■ Task instructions
Set down precisely the lines from the line with "Click the Health bar in Health panel" through the end of the material, inclusive, and no pictures.

*** Opening Records to process ***

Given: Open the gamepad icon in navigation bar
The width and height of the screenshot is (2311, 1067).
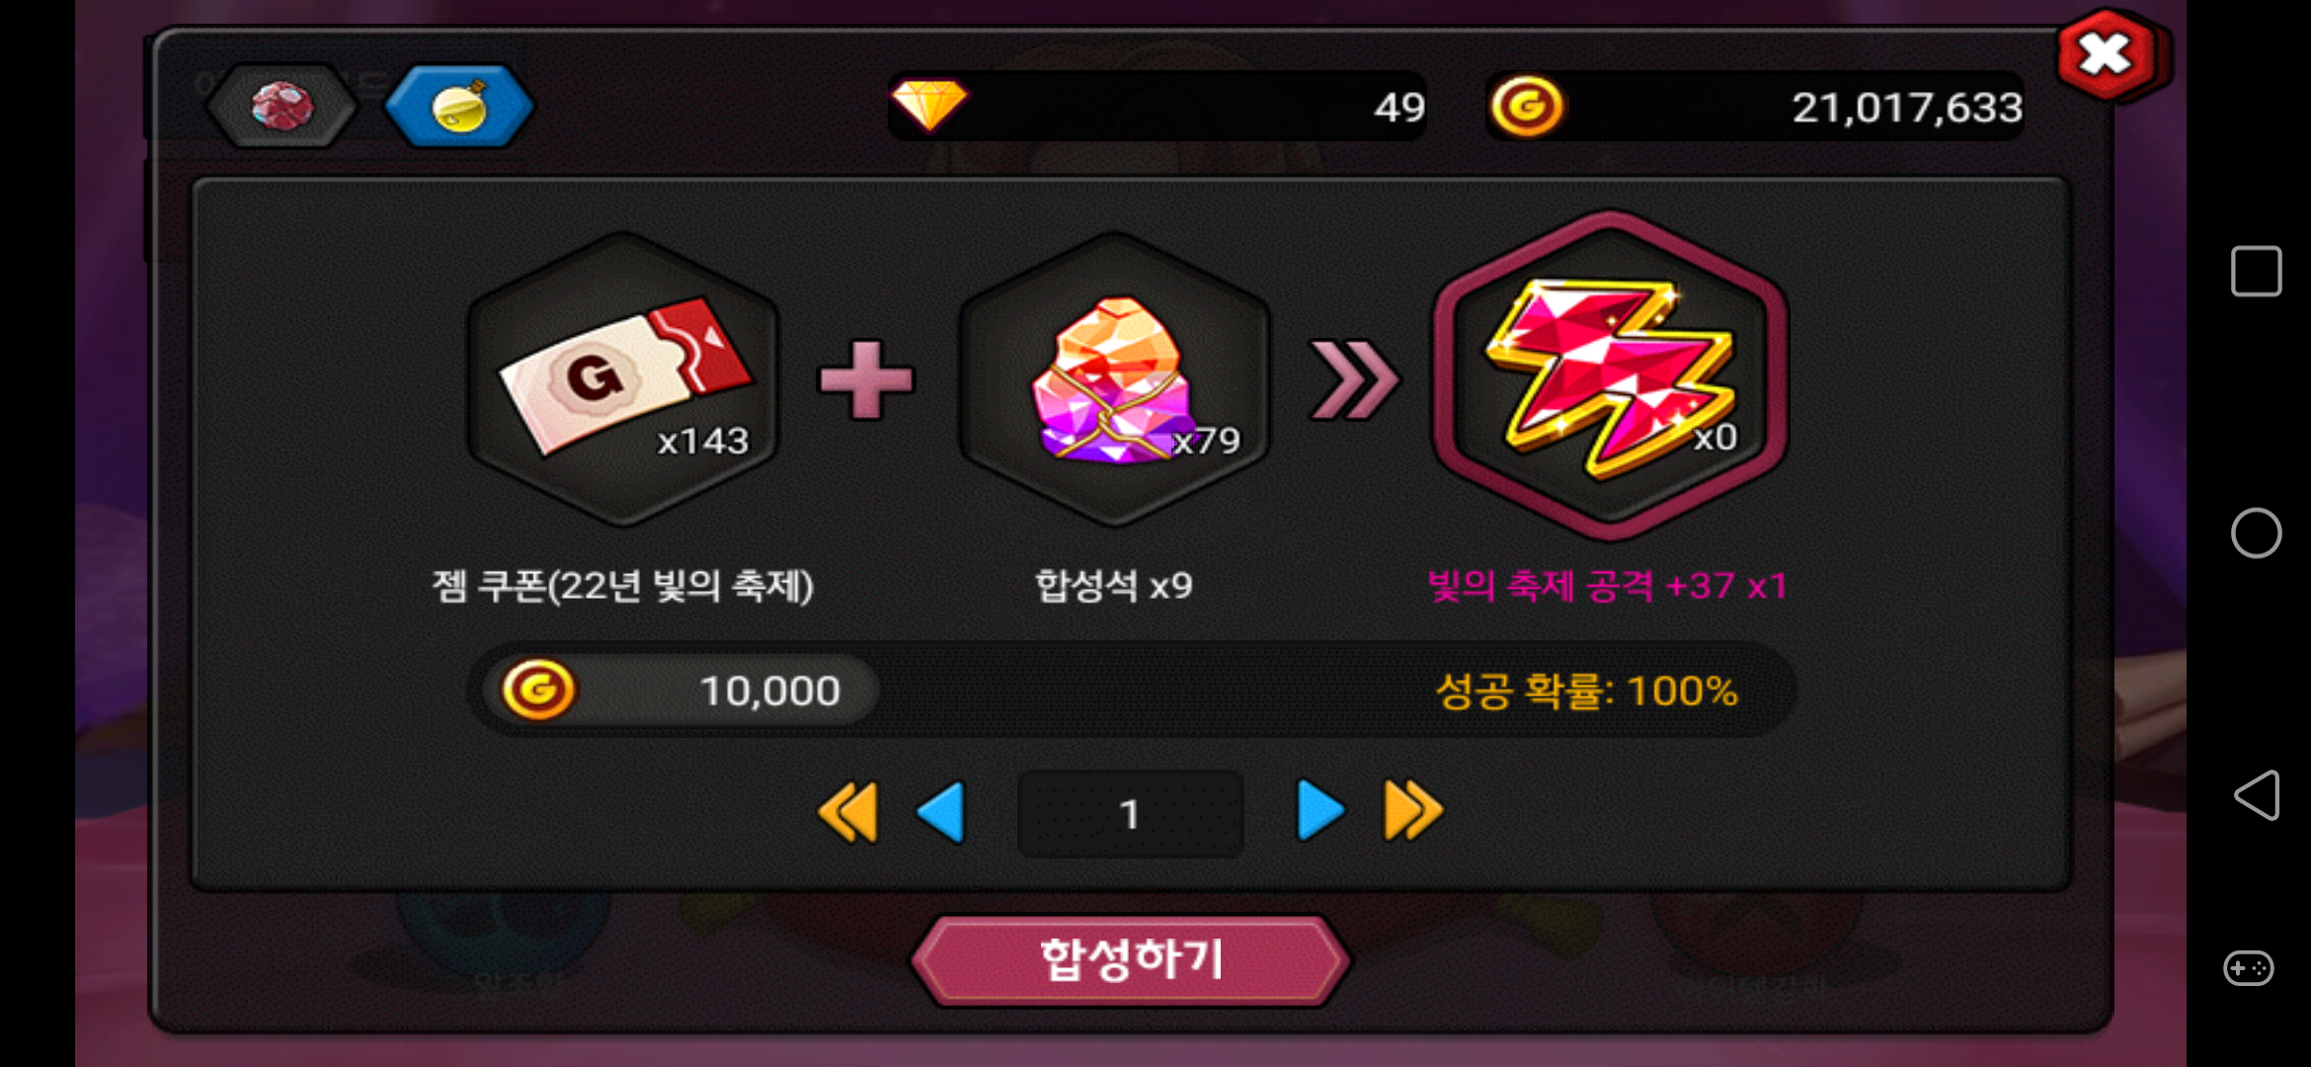Looking at the screenshot, I should click(2249, 967).
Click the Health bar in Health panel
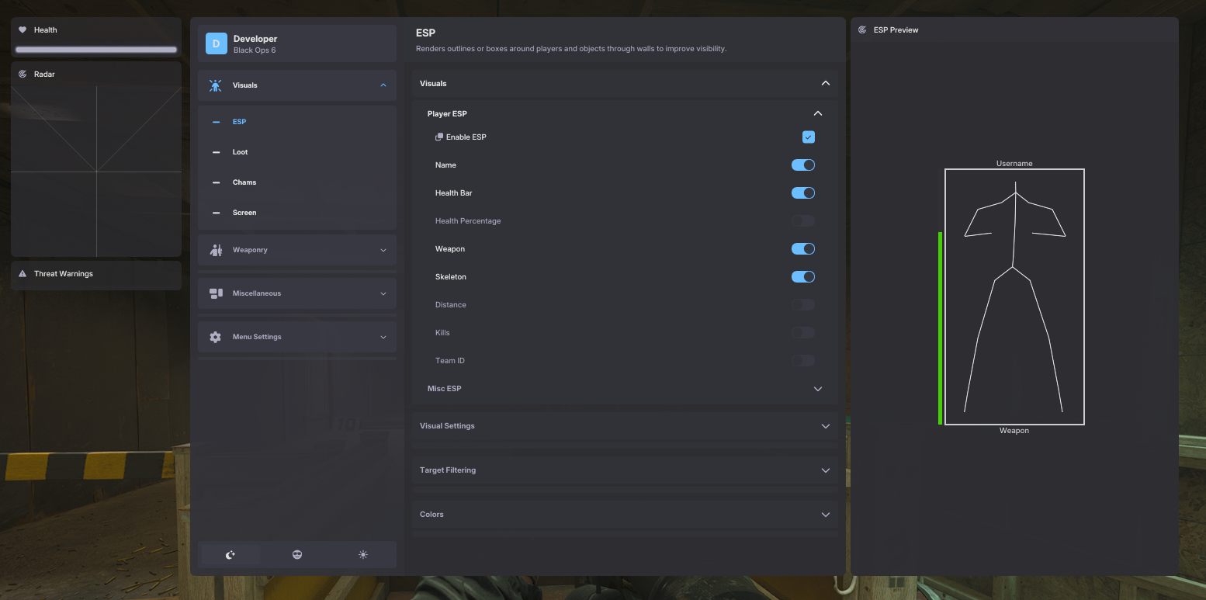1206x600 pixels. [x=96, y=50]
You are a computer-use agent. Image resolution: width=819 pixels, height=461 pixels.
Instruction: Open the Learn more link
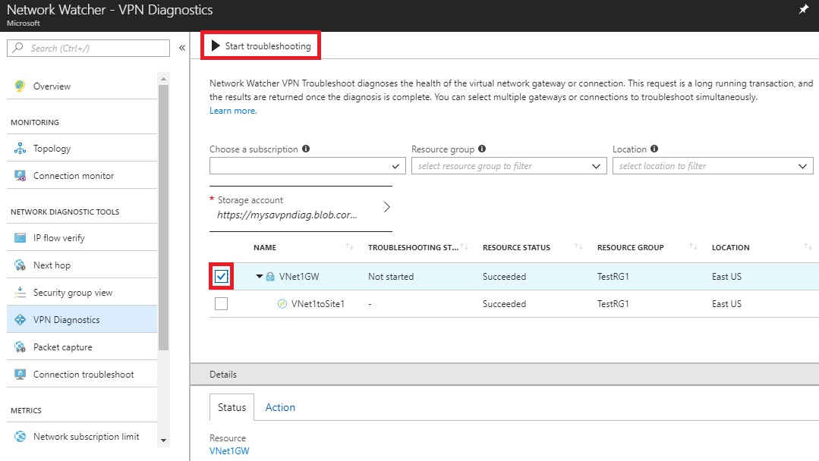coord(232,111)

*** Closing Records to process ***

■ Answer box
Click the Health bar in Health panel
1206x600 pixels. [x=96, y=50]
You are a computer-use agent. Image resolution: width=819 pixels, height=461 pixels.
Instruction: Open the Learn more link
coord(232,111)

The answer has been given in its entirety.